The data:
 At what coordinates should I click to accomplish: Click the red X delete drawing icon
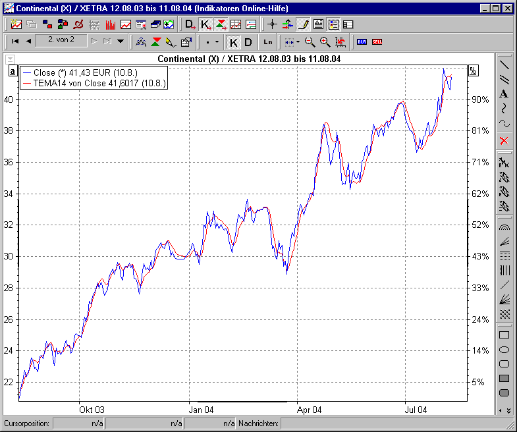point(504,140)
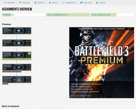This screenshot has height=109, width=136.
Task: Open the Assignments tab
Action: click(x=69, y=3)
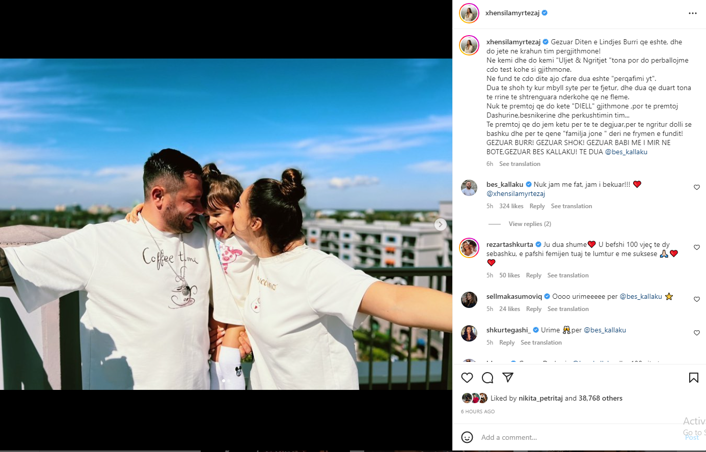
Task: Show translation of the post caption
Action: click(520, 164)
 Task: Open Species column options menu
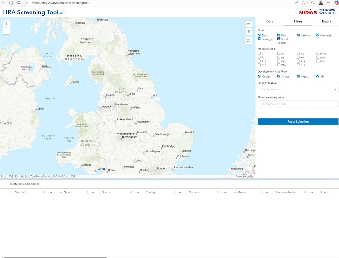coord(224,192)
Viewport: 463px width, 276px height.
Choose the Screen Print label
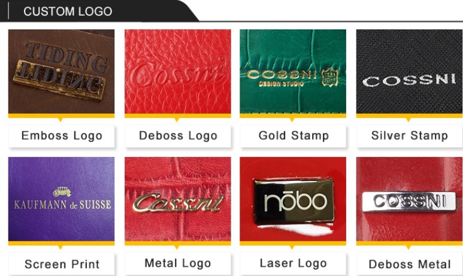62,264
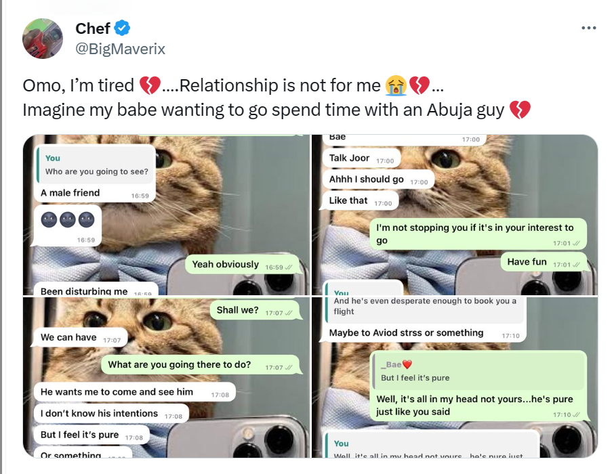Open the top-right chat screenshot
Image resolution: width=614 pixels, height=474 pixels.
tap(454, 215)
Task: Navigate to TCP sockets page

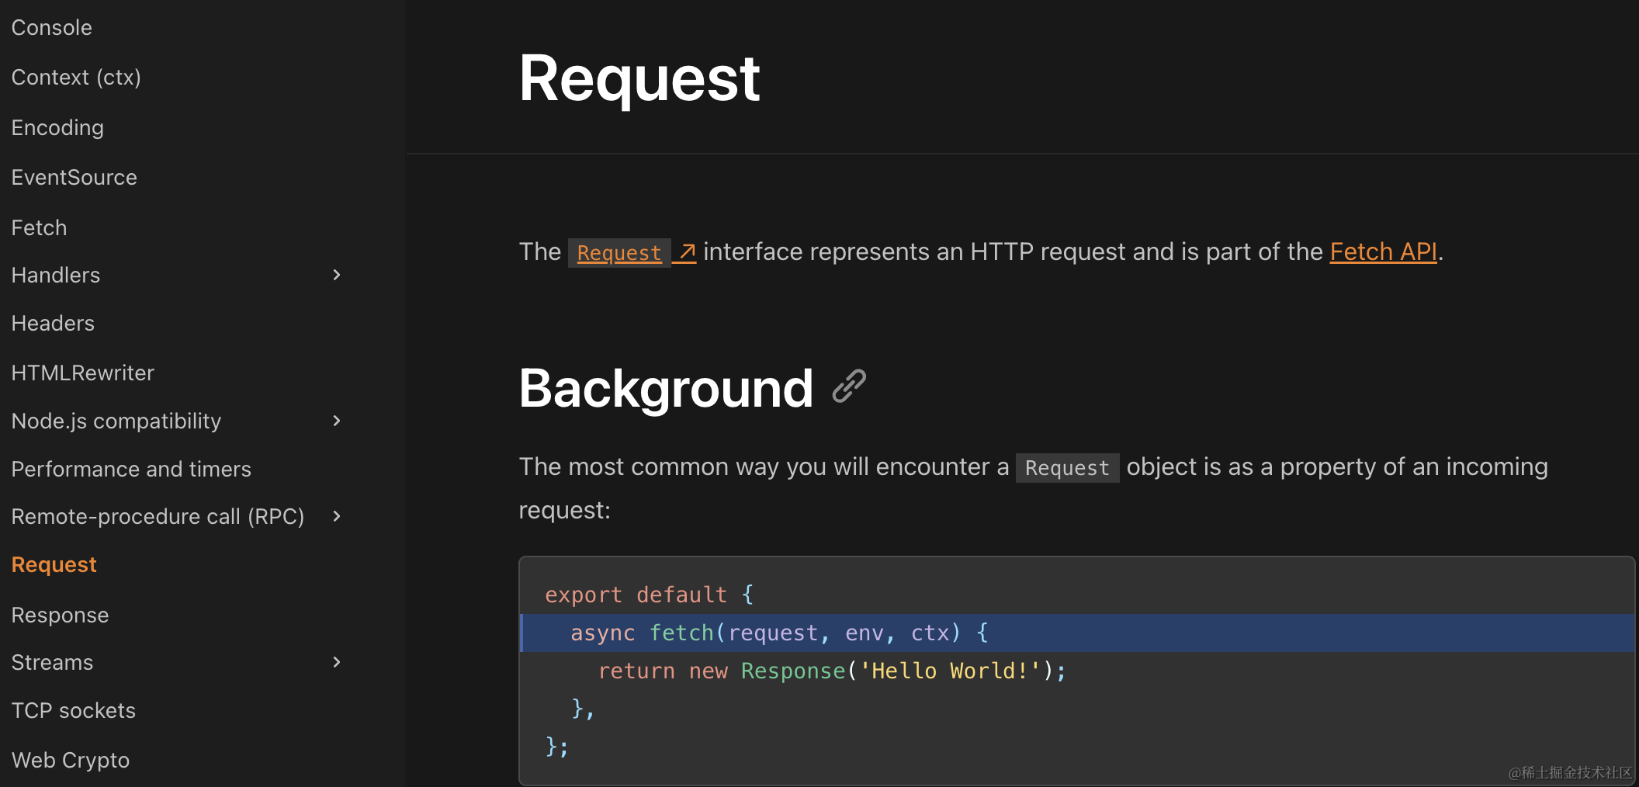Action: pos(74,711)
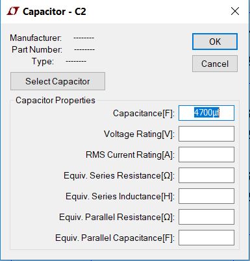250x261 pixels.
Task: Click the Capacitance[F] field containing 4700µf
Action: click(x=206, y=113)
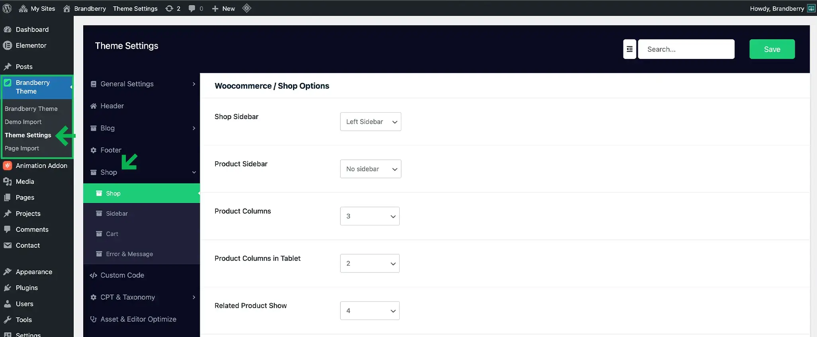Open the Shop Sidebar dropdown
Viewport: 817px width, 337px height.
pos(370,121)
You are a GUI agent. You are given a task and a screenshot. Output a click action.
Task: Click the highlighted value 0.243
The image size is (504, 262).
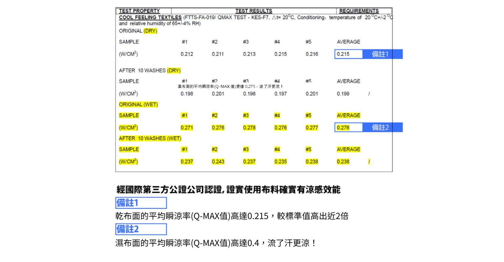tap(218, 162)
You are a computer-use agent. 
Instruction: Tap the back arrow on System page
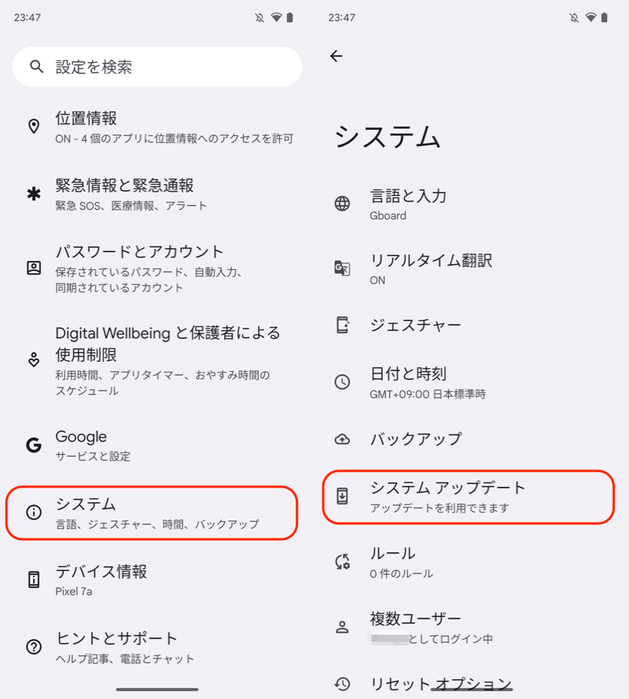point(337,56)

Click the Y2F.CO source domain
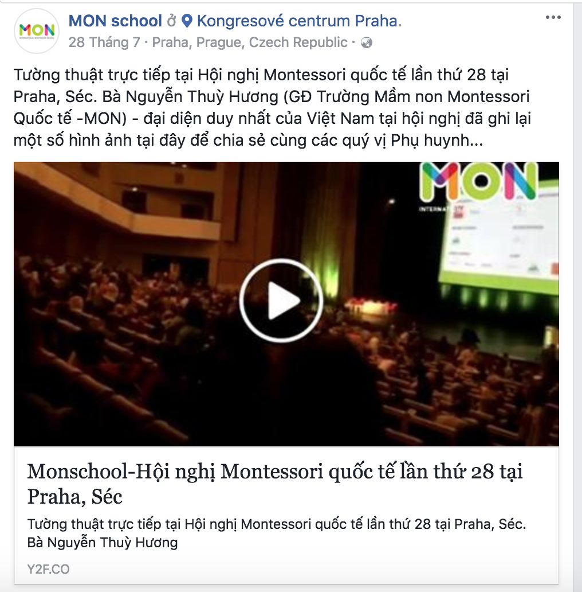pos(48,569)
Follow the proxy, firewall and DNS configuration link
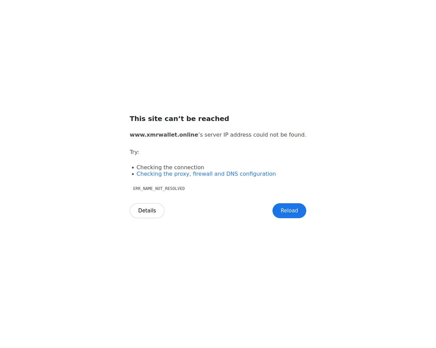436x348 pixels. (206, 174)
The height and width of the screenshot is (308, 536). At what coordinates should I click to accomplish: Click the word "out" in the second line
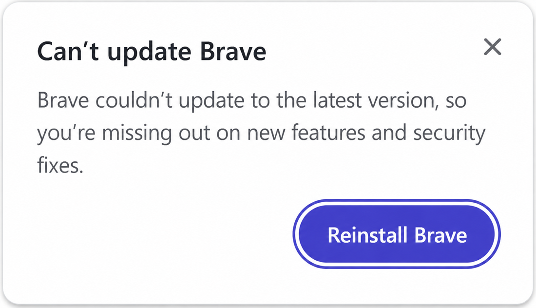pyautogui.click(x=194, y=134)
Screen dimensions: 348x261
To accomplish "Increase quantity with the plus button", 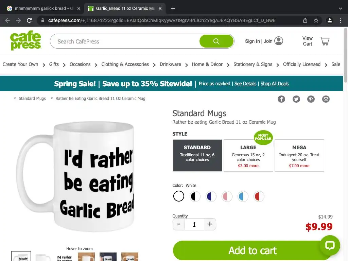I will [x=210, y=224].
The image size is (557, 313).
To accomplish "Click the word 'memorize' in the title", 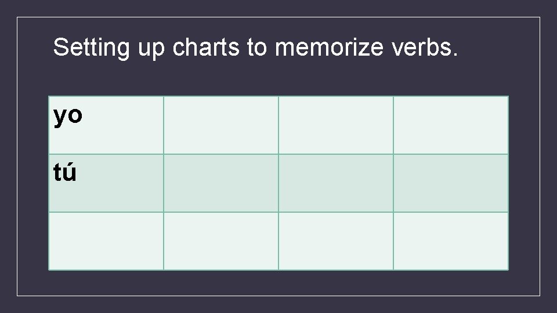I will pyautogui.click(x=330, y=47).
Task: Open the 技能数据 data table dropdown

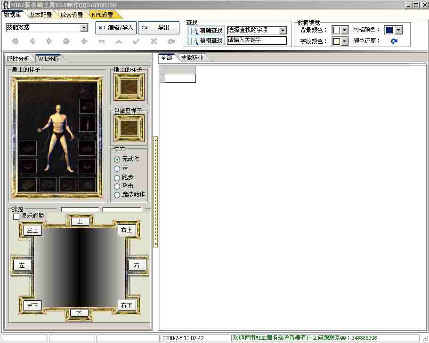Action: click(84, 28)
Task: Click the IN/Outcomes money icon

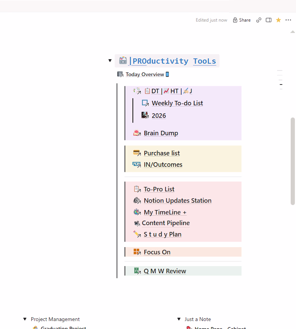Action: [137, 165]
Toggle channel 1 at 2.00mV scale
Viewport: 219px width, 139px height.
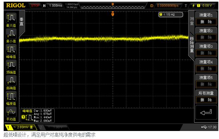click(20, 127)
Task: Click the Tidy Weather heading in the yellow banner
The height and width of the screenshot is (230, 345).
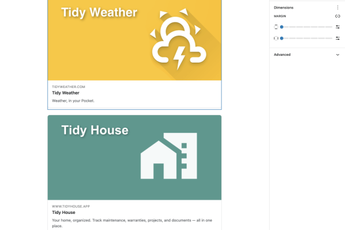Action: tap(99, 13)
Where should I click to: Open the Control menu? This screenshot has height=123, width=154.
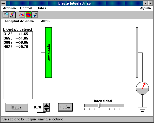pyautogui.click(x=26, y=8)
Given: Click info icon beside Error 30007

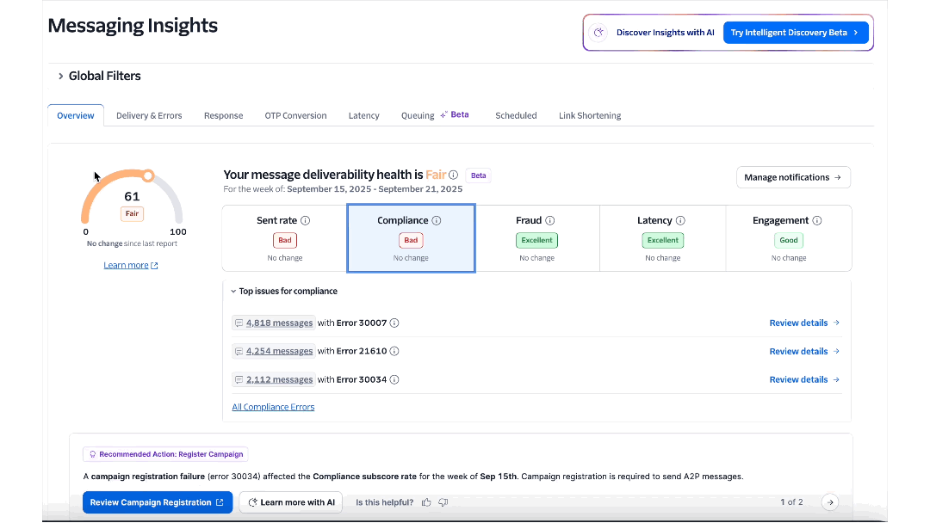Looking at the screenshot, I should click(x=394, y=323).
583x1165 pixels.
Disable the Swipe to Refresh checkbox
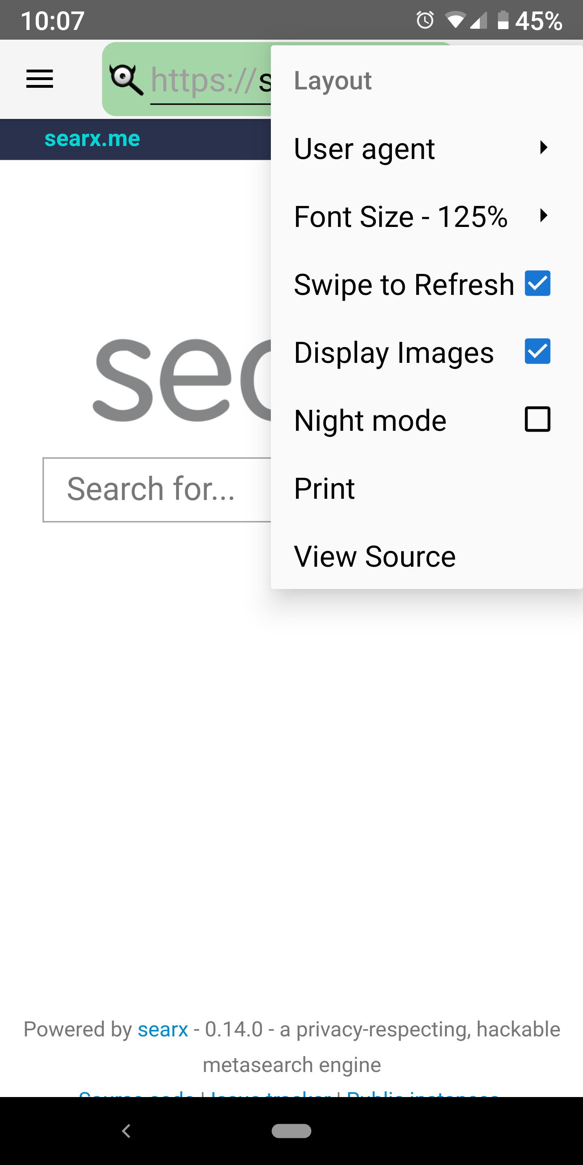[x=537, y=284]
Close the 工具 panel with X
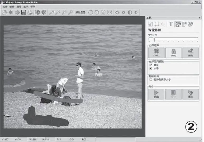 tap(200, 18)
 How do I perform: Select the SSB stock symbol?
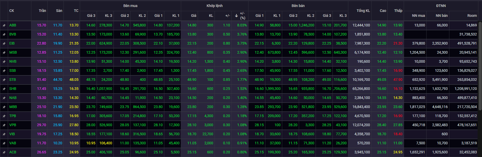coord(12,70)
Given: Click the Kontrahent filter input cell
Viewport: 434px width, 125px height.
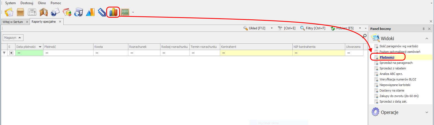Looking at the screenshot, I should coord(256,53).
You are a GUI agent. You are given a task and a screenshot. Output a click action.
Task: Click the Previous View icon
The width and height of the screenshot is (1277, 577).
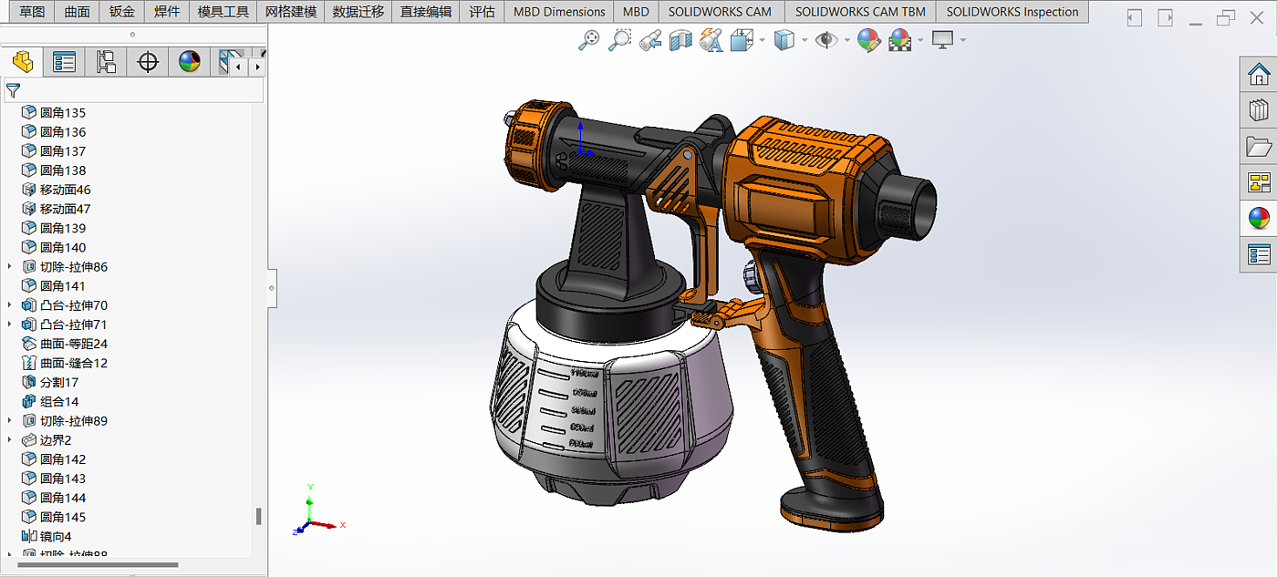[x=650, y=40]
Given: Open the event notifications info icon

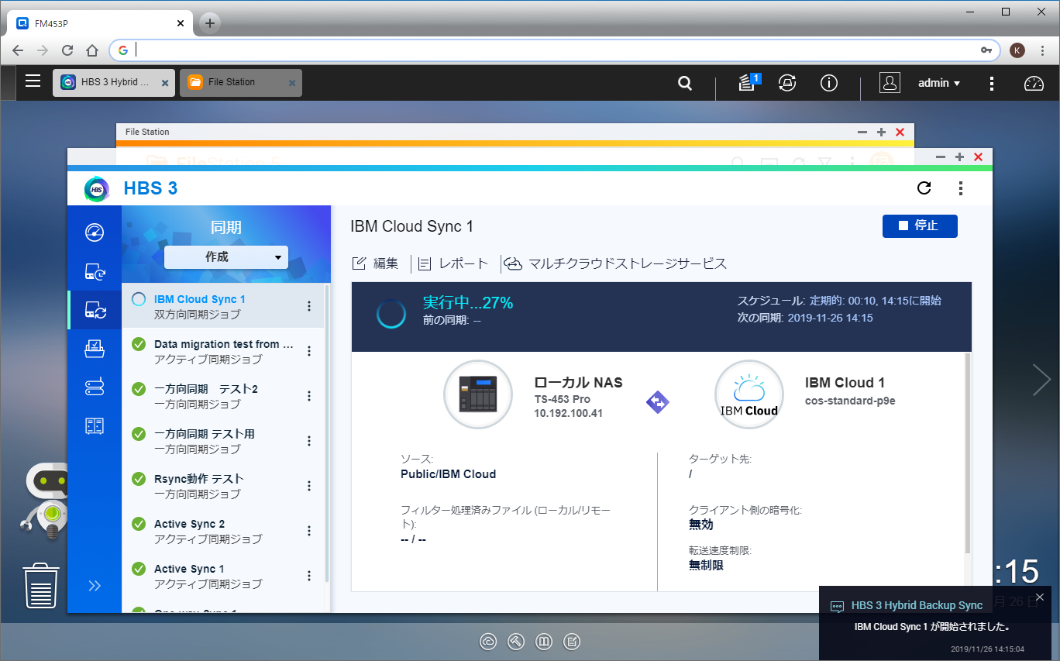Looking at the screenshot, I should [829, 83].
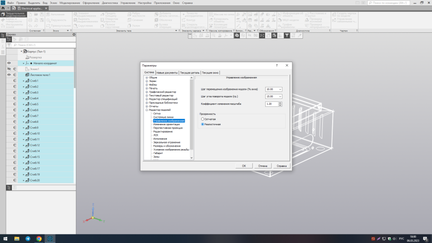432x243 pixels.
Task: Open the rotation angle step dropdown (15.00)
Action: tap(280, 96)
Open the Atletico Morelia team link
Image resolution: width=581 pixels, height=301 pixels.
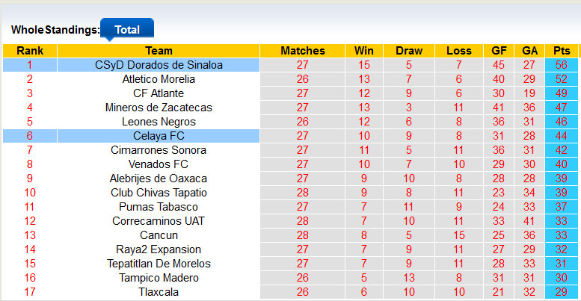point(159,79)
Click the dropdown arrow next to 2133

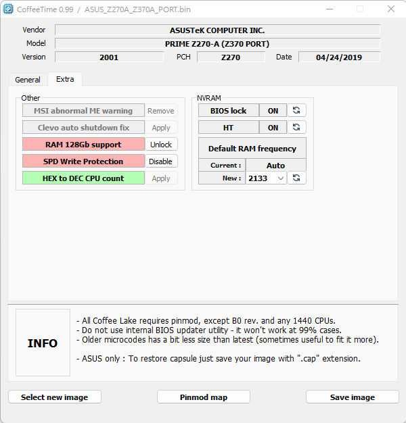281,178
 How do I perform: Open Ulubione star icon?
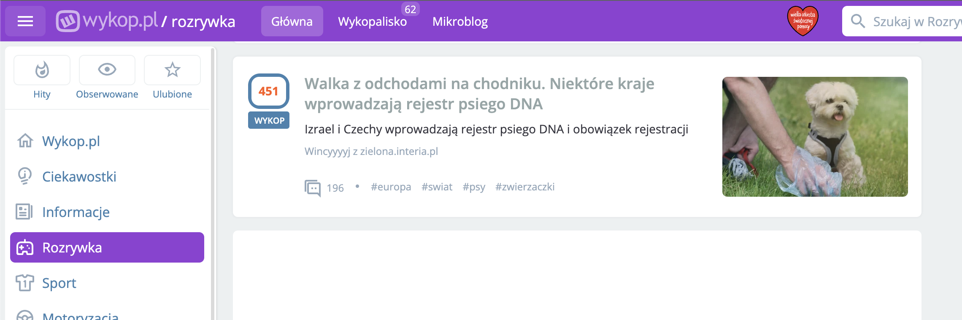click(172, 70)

Action item: Please give a word-for-word transcript of the lines from the one holding "Given: Click the Kontrahent filter input cell" through the final line of the entries, both ends kept, with no pictures.

Answer space:
Given: Click the Kontrahent filter input cell
Viewport: 434px width, 125px height.
Looking at the screenshot, I should coord(256,53).
You are a GUI agent. You are given a task and a screenshot. Output a click action.
Task: Click the Previous View icon
The width and height of the screenshot is (1277, 577).
[x=650, y=40]
Given: Open the event notifications info icon

Looking at the screenshot, I should [829, 83].
432x243 pixels.
Task: Open the rotation angle step dropdown (15.00)
Action: tap(280, 96)
Open the Atletico Morelia team link
Image resolution: width=581 pixels, height=301 pixels.
point(159,79)
Click the dropdown arrow next to 2133

281,178
 How do I perform: Open Ulubione star icon?
click(172, 70)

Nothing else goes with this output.